■ **Problem statement**
Reproduce exactly the lines from the one containing "Select Vulkan in the sidebar tree" through the end of the listing, minus the pictures.

■ **Records**
<<<<

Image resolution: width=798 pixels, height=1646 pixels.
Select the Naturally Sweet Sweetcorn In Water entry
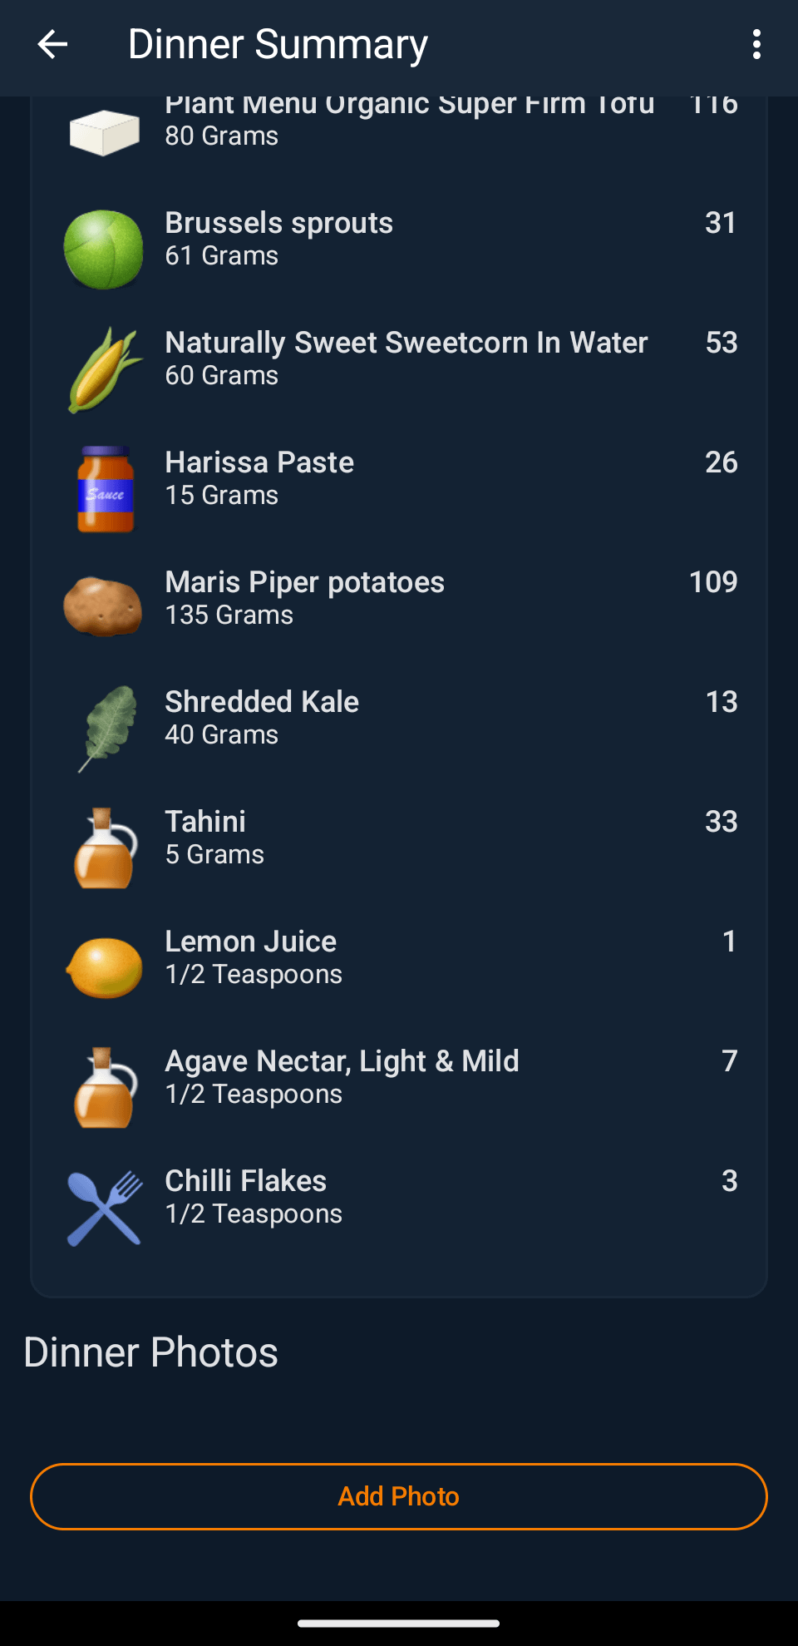point(406,358)
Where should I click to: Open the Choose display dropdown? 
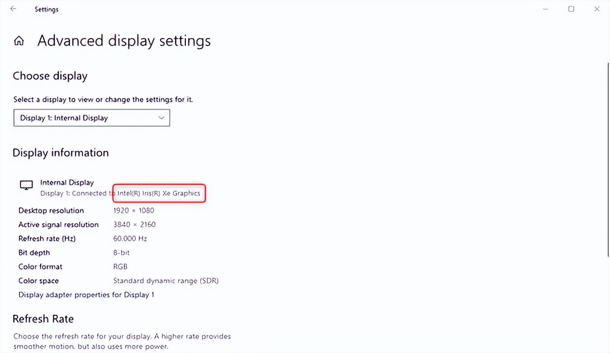pos(92,118)
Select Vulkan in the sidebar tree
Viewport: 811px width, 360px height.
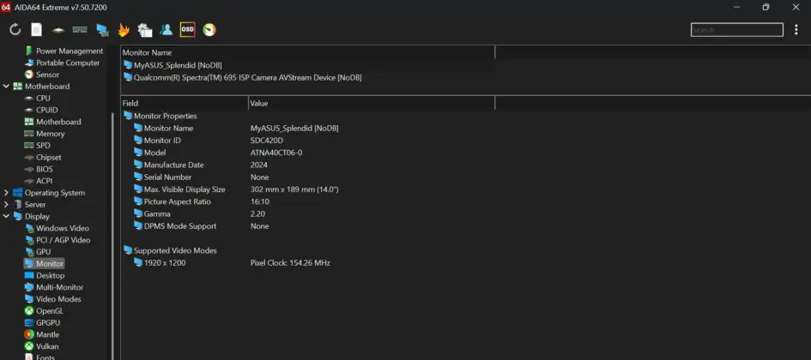(47, 346)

>>>>

■ **Solution to this task**
Select Vulkan in the sidebar tree
Viewport: 811px width, 360px height.
(47, 346)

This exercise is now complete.